Captions on YouTube Shorts are not optional. Over 70% of Shorts viewers watch with sound off -- swiping through the feed on a bus, in a waiting room, at their desk when they should be working. If your Short has no captions, it has no content for the majority of its viewers. But not all captions are equal. The difference between good captions and bad captions is the difference between a 60% swipe-away rate and a 30% swipe-away rate.

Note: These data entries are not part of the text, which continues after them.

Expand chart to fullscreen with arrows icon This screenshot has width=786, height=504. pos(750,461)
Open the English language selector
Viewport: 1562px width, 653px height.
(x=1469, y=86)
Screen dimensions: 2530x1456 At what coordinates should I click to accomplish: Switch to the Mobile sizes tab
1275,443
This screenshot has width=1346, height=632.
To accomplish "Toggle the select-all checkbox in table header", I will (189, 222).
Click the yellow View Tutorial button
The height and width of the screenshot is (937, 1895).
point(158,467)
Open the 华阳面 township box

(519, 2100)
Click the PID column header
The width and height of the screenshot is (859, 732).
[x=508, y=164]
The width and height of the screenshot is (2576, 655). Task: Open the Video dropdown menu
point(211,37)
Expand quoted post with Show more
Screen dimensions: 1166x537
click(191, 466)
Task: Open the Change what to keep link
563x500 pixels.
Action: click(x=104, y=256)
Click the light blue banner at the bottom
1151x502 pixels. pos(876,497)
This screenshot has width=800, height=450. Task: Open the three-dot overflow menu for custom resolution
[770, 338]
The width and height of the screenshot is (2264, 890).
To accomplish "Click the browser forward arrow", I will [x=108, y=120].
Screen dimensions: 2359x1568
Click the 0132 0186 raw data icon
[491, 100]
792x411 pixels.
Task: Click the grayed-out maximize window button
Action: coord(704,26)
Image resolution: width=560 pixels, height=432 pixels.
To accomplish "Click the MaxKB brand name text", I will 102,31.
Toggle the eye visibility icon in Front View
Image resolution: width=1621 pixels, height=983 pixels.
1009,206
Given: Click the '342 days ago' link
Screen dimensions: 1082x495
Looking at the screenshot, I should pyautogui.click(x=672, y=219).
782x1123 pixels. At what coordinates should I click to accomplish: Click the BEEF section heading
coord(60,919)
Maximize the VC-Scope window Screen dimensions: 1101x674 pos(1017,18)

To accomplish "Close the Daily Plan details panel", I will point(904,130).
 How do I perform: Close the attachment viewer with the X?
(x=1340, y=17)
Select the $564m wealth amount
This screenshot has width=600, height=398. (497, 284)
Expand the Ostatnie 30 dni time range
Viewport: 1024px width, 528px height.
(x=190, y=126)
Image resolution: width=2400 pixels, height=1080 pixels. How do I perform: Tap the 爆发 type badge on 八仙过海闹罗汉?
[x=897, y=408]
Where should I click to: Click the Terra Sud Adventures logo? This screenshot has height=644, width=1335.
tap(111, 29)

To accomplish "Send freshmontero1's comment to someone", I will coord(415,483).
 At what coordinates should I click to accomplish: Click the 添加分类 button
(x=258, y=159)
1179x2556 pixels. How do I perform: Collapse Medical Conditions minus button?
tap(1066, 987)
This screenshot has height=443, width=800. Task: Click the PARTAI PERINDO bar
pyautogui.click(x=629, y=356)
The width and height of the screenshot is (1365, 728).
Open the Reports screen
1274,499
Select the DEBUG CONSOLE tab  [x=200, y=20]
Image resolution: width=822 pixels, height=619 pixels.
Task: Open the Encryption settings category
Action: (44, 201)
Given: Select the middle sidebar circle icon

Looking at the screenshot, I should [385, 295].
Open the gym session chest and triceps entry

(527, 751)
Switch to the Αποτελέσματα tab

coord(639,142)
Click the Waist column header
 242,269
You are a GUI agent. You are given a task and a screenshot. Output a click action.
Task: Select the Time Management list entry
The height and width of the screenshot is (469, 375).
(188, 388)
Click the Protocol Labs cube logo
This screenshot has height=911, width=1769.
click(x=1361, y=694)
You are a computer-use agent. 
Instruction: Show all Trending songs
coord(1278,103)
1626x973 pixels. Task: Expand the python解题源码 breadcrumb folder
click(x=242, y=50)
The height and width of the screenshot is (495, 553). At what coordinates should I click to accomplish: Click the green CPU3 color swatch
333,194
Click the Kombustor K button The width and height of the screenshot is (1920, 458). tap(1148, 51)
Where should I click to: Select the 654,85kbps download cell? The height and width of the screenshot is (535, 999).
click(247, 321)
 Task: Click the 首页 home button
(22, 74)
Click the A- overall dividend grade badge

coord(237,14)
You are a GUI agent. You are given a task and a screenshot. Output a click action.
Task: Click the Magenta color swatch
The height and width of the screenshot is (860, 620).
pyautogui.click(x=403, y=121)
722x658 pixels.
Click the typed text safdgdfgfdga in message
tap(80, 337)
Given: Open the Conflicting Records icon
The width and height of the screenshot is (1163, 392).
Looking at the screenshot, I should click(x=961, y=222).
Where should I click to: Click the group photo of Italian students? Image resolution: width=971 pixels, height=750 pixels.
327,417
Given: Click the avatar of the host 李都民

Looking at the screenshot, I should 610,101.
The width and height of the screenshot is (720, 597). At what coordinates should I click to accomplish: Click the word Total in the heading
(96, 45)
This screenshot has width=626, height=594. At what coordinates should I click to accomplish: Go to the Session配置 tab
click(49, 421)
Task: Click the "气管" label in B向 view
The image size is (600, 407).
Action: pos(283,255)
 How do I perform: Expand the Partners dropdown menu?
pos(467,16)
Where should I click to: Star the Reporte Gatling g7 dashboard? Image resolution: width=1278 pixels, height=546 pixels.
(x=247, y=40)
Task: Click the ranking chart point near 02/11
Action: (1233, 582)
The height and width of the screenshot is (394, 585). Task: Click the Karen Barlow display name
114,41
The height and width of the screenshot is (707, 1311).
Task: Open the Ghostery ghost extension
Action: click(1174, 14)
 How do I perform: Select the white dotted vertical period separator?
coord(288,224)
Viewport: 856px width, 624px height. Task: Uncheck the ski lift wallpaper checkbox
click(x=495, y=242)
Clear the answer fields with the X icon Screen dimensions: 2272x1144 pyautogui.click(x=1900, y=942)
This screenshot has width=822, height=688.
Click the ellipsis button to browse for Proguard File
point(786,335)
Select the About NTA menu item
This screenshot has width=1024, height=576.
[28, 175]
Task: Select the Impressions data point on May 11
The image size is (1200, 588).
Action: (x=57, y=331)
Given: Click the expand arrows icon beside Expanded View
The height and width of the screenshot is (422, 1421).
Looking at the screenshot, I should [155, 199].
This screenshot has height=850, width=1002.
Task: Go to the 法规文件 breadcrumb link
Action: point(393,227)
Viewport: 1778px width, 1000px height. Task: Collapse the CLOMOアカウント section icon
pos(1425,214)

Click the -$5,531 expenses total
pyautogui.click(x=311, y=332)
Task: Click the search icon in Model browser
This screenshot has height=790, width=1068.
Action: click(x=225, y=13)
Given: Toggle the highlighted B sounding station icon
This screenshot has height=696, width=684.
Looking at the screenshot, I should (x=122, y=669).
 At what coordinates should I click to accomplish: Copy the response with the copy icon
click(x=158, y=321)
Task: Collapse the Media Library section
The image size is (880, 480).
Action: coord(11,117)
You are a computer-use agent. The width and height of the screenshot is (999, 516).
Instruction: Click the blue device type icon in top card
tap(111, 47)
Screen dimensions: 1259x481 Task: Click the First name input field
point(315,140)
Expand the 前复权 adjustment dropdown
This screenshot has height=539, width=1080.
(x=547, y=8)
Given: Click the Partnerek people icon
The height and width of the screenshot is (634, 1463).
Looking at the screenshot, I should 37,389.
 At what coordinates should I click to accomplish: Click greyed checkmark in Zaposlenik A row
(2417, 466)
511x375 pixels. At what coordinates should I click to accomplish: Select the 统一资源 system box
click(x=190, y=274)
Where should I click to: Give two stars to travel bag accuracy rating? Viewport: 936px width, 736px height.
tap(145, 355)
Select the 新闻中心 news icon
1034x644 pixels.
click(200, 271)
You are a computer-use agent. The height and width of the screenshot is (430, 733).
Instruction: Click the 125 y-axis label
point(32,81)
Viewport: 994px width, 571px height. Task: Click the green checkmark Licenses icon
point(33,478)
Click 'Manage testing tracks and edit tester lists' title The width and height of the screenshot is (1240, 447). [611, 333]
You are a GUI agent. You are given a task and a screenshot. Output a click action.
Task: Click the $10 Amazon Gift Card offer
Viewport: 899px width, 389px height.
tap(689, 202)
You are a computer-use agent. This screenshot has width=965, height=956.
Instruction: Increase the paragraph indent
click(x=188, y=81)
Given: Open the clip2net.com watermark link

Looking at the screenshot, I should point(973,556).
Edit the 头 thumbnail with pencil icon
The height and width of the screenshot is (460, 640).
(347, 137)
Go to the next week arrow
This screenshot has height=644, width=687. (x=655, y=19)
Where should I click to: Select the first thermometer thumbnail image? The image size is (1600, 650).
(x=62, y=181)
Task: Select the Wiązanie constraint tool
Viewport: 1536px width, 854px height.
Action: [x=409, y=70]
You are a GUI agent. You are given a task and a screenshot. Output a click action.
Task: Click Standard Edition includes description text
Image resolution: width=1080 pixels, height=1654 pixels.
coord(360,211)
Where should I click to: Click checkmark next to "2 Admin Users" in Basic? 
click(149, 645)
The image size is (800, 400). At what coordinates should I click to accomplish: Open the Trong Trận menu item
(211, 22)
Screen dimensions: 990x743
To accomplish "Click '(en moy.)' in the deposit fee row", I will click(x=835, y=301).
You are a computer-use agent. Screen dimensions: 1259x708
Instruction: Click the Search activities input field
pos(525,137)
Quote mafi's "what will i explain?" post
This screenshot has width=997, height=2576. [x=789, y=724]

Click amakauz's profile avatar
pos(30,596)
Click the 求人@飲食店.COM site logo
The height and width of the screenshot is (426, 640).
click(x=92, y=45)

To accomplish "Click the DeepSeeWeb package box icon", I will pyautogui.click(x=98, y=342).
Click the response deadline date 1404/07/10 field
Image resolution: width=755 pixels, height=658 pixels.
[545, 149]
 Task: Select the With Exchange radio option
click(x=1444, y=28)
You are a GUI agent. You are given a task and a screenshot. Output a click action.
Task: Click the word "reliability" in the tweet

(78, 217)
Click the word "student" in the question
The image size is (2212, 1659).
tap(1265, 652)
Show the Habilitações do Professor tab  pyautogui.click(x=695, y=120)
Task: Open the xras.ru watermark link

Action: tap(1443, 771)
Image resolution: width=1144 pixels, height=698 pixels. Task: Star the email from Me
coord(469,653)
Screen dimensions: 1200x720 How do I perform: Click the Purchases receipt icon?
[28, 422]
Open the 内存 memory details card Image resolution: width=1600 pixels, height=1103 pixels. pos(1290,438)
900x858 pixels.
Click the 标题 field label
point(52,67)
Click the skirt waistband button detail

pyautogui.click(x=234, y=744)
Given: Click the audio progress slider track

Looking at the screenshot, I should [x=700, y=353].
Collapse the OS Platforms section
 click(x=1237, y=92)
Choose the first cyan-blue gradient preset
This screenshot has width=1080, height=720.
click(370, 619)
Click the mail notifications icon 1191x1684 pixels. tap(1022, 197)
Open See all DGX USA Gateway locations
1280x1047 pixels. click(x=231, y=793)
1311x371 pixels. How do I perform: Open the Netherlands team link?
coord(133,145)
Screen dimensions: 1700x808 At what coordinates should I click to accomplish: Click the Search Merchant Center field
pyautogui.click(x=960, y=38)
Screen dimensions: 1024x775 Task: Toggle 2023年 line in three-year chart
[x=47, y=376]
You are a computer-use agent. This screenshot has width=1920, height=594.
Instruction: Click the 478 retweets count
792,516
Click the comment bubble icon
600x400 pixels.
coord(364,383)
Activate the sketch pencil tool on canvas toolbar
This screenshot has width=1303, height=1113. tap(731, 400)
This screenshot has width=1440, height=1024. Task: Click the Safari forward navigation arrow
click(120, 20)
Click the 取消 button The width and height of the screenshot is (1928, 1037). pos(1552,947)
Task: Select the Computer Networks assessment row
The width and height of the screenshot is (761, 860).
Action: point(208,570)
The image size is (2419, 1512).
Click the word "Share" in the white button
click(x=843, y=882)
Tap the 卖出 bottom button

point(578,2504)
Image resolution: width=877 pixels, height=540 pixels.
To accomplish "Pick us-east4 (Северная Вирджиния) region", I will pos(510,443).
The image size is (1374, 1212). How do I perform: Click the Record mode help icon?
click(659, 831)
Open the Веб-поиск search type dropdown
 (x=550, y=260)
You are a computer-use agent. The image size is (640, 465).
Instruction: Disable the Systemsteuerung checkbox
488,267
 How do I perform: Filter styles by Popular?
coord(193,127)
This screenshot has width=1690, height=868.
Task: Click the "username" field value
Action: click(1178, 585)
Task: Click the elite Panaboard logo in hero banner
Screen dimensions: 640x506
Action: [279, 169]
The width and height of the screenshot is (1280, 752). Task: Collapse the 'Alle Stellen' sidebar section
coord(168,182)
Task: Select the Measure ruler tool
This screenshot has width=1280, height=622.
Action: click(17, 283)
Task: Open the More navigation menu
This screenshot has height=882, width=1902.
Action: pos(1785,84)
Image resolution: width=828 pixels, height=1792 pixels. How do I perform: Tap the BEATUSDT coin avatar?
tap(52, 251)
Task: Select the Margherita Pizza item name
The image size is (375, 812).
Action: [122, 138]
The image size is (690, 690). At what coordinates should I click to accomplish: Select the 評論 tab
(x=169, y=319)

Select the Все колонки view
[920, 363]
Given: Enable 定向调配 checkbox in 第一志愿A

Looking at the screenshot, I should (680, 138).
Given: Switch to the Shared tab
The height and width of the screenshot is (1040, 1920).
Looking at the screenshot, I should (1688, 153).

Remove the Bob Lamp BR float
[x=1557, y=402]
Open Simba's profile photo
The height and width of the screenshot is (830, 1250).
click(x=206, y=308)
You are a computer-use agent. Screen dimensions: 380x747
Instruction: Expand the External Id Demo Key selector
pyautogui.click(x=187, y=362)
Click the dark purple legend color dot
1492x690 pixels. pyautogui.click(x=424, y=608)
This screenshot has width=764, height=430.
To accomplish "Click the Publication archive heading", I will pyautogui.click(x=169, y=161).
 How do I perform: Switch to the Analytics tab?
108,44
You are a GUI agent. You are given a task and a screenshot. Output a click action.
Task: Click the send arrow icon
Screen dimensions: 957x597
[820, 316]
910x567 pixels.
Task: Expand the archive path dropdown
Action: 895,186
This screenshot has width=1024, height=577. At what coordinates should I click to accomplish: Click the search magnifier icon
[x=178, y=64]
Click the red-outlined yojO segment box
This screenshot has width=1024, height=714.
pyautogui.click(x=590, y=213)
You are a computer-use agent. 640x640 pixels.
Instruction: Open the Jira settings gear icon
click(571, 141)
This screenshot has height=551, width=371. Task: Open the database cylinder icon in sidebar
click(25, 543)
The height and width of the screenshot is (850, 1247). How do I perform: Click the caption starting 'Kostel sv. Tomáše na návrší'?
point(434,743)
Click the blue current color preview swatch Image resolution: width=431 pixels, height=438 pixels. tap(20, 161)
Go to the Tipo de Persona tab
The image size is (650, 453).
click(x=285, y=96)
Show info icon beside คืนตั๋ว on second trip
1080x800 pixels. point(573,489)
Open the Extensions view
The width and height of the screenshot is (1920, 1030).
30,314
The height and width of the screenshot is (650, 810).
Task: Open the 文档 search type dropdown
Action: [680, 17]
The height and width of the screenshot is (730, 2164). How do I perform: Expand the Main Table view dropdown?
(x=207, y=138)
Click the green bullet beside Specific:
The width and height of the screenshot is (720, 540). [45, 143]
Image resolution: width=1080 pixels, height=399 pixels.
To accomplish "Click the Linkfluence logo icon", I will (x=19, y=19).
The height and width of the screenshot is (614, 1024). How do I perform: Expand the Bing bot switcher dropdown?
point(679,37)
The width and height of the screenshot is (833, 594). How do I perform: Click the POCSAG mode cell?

Word-by-Word vs. Sentence-by-Sentence
YouTube auto-generates captions, but they appear as full sentences at the bottom of the screen -- easy to ignore, hard to read while also watching the video content. The caption style that performs on Shorts is word-by-word highlighting: each word appears or illuminates as it is spoken, drawing the eye and creating rhythm.
Think of it like karaoke text. The current word is highlighted (usually in a contrasting color), while the surrounding words are visible but dimmer. This forces the viewer's eye to move with the narration, keeping attention locked on the content. It also compensates for synthesis artifacts in AI-generated speech by letting viewers read along.
Why Timing Accuracy Matters
A caption that appears 200 milliseconds late is annoying. A caption that appears 500 milliseconds late is unwatchable. For word-by-word captions, timing needs to be accurate to within 50 milliseconds per word. At normal speaking speed (150 words per minute), that means a new word highlight every 400 milliseconds, each placed within a 50ms window.
Achieving this requires forced alignment: taking the narration audio and the script text, and mapping each word to its exact position in the audio waveform. Off-the-shelf tools for this include:
- Whisper (OpenAI) -- Provides word-level timestamps with good accuracy. Free and runs locally.
- gentle -- Purpose-built forced aligner. More accurate than Whisper for timing but requires separate installation.
- Aeneas -- Python-based forced aligner. Reliable for pre-generated TTS audio where you have both the text and the audio.
VidNo uses Whisper for word-level timestamp extraction and then adjusts for synthesis artifacts (voice cloning sometimes introduces micro-pauses between words that natural speech does not have). The adjustment step is what separates "pretty close" timing from "perfectly synced" timing.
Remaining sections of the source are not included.